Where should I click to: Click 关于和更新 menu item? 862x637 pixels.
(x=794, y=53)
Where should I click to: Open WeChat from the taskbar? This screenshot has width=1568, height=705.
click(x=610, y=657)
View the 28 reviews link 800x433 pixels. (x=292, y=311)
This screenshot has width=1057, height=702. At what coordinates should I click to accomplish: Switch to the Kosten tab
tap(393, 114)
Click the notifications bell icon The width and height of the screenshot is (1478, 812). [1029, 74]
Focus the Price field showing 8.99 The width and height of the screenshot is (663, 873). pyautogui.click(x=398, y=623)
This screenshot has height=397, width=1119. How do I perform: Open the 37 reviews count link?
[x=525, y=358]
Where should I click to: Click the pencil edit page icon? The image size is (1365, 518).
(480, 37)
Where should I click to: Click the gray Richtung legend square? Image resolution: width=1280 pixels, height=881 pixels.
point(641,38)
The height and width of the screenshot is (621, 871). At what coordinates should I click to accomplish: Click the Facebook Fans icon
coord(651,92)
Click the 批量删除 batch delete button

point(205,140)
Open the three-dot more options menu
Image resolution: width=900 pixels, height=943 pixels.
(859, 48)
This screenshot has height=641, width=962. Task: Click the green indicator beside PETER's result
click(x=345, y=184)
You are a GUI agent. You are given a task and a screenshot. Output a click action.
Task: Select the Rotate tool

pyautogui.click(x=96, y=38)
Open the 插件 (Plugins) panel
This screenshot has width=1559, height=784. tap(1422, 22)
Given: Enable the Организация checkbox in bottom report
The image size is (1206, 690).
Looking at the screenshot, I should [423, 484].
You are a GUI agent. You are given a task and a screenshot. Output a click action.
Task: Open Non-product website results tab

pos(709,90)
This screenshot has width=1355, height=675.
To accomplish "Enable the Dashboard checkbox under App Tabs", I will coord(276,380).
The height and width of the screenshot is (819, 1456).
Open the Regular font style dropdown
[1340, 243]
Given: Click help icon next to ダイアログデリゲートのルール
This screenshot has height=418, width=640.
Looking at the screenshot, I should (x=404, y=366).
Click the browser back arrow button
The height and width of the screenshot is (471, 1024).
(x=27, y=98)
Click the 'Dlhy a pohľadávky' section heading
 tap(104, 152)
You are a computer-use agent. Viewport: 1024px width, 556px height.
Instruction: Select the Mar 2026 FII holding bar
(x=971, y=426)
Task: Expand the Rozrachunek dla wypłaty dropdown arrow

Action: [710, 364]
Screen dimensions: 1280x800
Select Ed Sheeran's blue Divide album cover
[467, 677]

■ Task objective ■
Copy out the rows from the one containing "Task: Expand the" through the last row, keeping the requests unchanged and adding 109 to every click coordinate in the answers.

■ Exercise answer ■
Task: Expand the Rozrachunek dla wypłaty dropdown arrow

Action: [819, 473]
Screen dimensions: 1280x800
Select Ed Sheeran's blue Divide album cover
[576, 786]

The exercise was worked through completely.